Iran’s revenge did not match its fiery rhetoric. By all reports, Tehran’s actual response to Soleimani’s assassination – for which his successor threatened to “set ablaze the places Americans love” – amounted to a lobby of ballistic missiles fired at two US bases, with a heads-up warning to Iraq’s government.

No one was reported hurt or killed

But restraint is its own power. No one, least of all in Tehran, thinks for a moment that Iran’s conventional military abilities is any match for the US.

This, after all, is a country that has suffered and continues to suffer punishing sanctions for decades.

Its military hardware is largely obsolete. Its military threat is vastly overstated, too, by elements in Israel and the Gulf for whom presenting a looming threat from Iran’s Shiite leadership serves their own interests.

On the other hand, punishing sanctions or not, Iran also proved that its missiles are capable of reaching where they intend them to reach.
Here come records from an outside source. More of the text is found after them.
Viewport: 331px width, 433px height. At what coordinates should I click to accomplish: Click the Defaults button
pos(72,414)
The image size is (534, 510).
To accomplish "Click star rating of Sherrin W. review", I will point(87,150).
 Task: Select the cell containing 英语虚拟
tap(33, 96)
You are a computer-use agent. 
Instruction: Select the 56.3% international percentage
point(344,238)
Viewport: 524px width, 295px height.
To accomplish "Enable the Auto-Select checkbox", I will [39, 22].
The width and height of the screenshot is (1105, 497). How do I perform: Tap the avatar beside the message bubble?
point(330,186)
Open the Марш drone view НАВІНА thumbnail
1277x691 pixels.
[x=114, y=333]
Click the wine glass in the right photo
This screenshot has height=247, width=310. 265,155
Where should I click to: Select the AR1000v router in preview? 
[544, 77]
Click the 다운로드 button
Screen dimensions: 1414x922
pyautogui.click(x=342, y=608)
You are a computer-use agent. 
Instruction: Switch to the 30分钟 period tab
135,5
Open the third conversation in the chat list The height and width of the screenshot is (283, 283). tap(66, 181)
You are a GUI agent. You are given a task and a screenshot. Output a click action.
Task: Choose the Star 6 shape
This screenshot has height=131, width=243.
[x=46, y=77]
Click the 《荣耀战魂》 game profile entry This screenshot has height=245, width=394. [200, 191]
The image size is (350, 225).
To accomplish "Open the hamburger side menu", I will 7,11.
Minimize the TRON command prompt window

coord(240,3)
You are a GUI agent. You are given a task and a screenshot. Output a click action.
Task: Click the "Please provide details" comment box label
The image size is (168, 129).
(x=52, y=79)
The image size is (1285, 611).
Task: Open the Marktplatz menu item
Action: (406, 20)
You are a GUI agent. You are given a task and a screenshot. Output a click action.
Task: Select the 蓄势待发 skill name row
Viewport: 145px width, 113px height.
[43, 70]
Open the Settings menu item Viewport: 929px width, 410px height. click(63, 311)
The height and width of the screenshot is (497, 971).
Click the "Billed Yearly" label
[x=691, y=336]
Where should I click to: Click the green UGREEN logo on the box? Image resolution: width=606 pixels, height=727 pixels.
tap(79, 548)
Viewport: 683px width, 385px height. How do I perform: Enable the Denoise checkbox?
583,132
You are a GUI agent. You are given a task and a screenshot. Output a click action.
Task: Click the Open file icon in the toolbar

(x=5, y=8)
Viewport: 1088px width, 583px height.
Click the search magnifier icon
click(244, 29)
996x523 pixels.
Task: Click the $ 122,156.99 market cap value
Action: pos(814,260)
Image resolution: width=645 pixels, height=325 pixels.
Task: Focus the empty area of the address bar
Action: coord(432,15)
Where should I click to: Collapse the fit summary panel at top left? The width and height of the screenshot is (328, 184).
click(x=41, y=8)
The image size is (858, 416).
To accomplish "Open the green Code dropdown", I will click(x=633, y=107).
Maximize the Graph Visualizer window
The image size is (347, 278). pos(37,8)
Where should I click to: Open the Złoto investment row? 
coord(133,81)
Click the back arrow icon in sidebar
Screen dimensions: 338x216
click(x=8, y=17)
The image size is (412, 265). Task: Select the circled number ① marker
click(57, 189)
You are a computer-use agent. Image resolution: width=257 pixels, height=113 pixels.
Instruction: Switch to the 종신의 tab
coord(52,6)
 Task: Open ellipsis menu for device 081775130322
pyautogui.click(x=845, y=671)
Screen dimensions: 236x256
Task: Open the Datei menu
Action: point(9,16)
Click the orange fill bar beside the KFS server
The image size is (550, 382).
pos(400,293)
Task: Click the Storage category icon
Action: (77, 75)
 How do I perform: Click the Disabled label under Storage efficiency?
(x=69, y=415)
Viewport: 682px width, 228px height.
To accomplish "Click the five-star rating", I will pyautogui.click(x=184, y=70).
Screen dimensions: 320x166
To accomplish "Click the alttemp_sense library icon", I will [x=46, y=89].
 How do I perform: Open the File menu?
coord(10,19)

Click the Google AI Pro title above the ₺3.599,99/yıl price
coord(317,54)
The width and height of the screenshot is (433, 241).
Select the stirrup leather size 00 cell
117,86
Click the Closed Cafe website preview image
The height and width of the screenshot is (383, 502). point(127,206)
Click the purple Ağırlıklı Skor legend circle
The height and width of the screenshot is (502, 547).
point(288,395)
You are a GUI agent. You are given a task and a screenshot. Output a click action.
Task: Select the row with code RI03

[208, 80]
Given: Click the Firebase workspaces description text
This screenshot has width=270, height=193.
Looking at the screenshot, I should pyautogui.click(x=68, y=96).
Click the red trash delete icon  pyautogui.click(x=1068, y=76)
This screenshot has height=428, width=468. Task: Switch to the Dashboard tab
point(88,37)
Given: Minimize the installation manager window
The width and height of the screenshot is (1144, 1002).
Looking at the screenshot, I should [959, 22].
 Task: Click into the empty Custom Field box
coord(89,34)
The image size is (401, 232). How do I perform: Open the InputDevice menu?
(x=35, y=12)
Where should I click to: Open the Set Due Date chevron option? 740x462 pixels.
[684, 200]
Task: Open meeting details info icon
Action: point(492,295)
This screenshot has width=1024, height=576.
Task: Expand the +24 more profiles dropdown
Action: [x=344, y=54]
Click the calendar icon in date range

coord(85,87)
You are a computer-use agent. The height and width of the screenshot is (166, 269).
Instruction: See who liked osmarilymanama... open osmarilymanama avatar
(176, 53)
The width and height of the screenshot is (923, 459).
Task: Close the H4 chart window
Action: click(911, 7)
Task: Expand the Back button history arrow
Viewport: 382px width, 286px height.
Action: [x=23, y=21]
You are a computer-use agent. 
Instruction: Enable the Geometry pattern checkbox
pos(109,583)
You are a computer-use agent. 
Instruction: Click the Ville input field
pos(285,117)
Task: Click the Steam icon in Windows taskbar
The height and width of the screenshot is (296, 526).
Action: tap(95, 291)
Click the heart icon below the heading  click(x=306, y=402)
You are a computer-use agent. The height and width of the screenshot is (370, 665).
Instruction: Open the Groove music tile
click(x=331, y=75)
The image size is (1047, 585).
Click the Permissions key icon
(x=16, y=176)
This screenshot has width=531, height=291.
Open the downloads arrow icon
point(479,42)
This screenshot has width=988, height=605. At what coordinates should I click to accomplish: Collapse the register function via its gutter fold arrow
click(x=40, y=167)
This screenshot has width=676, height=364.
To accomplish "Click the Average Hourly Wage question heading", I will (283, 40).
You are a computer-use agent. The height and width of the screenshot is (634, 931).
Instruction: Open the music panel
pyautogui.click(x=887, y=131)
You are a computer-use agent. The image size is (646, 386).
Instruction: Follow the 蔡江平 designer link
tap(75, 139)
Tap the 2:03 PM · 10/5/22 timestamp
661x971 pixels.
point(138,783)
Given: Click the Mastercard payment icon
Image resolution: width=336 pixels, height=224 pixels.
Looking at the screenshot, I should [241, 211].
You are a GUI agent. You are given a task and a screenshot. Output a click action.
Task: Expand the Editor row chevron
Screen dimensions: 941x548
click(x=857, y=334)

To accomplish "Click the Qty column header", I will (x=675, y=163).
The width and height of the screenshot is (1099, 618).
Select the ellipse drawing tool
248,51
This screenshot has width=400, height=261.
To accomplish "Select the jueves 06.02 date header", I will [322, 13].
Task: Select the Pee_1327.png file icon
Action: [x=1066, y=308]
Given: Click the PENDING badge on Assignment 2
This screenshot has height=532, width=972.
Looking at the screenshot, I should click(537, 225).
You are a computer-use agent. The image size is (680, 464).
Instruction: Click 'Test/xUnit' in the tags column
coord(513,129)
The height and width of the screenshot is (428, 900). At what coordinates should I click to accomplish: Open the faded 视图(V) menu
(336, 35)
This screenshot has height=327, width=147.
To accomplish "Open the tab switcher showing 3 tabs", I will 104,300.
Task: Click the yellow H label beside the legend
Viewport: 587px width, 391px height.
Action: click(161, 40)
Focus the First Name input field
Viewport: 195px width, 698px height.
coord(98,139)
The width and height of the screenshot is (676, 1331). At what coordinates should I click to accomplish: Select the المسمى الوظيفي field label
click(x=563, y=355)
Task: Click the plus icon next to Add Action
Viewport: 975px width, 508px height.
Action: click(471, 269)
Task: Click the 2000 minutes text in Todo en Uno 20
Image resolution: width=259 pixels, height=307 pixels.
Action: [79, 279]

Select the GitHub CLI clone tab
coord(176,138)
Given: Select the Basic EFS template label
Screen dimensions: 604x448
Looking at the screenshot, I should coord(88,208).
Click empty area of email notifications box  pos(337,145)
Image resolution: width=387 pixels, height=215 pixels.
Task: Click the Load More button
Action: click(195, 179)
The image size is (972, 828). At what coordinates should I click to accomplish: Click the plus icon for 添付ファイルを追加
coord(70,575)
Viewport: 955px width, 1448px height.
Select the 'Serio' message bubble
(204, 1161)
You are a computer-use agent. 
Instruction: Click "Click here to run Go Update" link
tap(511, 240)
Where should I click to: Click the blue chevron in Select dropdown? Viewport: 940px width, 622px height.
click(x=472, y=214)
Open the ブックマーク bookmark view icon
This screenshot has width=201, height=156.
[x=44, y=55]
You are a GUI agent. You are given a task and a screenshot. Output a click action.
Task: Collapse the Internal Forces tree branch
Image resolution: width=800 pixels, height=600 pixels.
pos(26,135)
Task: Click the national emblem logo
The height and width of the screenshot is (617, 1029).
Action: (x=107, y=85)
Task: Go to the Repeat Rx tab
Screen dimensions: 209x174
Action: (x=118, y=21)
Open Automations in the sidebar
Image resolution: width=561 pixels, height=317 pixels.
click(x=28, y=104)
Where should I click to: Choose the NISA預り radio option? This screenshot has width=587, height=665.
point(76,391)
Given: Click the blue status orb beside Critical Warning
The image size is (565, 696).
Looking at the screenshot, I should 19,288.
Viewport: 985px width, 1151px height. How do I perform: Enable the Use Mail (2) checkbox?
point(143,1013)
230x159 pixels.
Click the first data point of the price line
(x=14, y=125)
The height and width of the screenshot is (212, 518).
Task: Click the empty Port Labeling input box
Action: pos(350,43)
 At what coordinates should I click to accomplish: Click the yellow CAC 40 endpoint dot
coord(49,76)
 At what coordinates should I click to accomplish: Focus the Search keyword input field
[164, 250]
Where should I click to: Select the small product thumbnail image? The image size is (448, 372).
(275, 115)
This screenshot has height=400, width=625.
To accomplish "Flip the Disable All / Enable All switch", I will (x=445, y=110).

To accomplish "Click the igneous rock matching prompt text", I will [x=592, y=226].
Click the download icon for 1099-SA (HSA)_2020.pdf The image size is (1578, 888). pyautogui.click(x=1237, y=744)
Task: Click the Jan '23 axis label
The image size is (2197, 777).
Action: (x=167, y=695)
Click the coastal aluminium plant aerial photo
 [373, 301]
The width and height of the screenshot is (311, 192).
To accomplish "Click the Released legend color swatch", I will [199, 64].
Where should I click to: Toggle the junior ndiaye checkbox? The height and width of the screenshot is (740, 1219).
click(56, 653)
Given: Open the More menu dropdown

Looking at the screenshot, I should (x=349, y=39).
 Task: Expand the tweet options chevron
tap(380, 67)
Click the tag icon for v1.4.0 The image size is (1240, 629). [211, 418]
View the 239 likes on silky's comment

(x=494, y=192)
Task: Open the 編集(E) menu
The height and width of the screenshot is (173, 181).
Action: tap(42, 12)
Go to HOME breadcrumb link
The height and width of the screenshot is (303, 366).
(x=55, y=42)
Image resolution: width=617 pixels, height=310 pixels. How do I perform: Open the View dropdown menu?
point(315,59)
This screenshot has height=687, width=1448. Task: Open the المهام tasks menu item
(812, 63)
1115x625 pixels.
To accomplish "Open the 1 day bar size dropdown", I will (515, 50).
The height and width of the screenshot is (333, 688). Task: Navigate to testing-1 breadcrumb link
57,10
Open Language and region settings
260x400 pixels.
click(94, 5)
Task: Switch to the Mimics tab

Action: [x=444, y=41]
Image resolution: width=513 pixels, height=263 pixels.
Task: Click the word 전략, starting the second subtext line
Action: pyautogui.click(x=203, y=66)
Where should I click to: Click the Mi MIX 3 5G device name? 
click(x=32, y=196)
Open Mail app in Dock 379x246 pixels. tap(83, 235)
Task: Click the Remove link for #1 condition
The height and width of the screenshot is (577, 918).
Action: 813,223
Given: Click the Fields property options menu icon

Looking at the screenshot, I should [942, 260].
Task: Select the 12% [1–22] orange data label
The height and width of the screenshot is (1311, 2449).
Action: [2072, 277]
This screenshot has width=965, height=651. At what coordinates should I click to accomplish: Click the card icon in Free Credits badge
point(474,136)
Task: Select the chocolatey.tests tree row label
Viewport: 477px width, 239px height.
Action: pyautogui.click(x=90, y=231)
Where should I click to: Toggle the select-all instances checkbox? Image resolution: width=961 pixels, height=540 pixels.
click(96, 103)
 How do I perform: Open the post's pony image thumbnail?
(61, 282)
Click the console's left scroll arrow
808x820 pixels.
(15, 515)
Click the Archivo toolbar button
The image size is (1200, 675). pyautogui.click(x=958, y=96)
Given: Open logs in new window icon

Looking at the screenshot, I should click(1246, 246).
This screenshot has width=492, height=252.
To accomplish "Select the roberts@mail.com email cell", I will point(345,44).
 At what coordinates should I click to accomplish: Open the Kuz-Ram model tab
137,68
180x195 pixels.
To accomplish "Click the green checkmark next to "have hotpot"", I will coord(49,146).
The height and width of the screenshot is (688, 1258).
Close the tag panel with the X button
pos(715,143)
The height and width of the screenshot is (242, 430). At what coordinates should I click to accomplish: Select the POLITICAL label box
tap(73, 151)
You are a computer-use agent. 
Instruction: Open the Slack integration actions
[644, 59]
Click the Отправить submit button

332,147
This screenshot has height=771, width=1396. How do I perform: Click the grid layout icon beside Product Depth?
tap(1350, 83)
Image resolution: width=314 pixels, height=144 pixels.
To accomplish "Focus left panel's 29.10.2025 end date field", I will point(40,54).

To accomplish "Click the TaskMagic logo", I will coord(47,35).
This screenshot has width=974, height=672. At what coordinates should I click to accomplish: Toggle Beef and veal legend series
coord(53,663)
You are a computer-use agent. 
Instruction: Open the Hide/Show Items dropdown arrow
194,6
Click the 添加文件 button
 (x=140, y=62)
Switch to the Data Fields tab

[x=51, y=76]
And of course it has allies and friends, in Lebanon, in Syria, in Gaza and in Iraq, thanks to a US invasion there in 2003 that was conducted under false pretenses.

Tehran’s restraint is ultimately submission to reality. The Iranian leadership will work within its capabilities.

This is not over. Iran was never about a direct showdown with the US. Its strategy is much longer term.

Power is everything

Which makes Iran’s leadership the complete opposite of the US president.

In some ways, Donald Trump’s view of international relations is refreshingly simple.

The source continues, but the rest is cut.